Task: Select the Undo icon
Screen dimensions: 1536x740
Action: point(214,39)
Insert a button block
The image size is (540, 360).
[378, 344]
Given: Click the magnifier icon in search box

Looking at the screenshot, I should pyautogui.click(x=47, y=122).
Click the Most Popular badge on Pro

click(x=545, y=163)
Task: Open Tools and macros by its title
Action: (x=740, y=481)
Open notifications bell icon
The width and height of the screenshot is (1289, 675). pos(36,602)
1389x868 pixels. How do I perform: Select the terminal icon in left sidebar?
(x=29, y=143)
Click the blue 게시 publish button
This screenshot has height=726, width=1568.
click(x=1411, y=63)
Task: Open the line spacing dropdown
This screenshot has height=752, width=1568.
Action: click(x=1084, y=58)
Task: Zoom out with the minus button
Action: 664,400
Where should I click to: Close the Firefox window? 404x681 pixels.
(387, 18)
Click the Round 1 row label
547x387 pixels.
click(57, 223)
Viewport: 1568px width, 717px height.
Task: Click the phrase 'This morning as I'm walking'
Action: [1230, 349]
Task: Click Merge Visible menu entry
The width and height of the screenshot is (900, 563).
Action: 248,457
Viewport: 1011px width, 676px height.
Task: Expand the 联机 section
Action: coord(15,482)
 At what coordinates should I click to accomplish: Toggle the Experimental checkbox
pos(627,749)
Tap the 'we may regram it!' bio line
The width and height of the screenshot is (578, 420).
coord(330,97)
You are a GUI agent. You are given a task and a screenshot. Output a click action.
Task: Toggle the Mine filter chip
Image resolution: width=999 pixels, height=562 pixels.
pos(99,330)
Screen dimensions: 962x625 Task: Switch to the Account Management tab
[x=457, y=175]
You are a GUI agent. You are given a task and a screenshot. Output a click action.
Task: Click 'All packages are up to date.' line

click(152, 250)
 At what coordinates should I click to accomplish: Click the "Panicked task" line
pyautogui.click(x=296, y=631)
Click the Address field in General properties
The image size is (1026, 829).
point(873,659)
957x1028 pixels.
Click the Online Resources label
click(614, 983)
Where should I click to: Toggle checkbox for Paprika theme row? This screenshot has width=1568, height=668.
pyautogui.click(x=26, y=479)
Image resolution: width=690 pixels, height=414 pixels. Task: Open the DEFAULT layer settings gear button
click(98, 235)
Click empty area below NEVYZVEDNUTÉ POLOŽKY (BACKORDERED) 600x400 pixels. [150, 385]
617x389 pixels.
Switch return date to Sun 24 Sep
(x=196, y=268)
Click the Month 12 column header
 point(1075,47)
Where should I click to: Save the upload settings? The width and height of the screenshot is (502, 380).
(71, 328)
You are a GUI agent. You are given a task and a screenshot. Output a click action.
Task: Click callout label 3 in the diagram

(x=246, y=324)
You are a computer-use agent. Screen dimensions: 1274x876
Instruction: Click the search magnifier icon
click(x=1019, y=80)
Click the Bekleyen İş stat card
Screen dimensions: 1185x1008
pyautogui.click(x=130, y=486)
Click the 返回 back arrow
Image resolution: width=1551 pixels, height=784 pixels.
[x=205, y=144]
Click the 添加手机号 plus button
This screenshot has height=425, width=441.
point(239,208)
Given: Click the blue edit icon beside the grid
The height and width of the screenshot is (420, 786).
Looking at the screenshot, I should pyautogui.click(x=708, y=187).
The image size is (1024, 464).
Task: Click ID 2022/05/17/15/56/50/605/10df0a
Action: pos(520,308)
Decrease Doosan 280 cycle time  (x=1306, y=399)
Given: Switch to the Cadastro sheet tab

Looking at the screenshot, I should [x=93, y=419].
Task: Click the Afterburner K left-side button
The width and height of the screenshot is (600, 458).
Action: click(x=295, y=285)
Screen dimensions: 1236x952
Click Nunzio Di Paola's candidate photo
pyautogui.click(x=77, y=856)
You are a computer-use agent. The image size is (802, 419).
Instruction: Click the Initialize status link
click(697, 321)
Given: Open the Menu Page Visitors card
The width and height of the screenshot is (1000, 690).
-----
- [Exercise]: Above this task is a listing. Restate, word for word and with nothing added, the lines from the one with "Click the 添加手机号 plus button" through the one with "Screen dimensions: 1236x952".

- [Exercise response]:
Click the 添加手机号 plus button
This screenshot has height=425, width=441.
point(239,208)
Given: Click the blue edit icon beside the grid
The height and width of the screenshot is (420, 786).
Looking at the screenshot, I should pyautogui.click(x=708, y=187).
The image size is (1024, 464).
Task: Click ID 2022/05/17/15/56/50/605/10df0a
Action: pos(520,308)
Decrease Doosan 280 cycle time  (x=1306, y=399)
Given: Switch to the Cadastro sheet tab

Looking at the screenshot, I should [x=93, y=419].
Task: Click the Afterburner K left-side button
The width and height of the screenshot is (600, 458).
Action: click(x=295, y=285)
Screen dimensions: 1236x952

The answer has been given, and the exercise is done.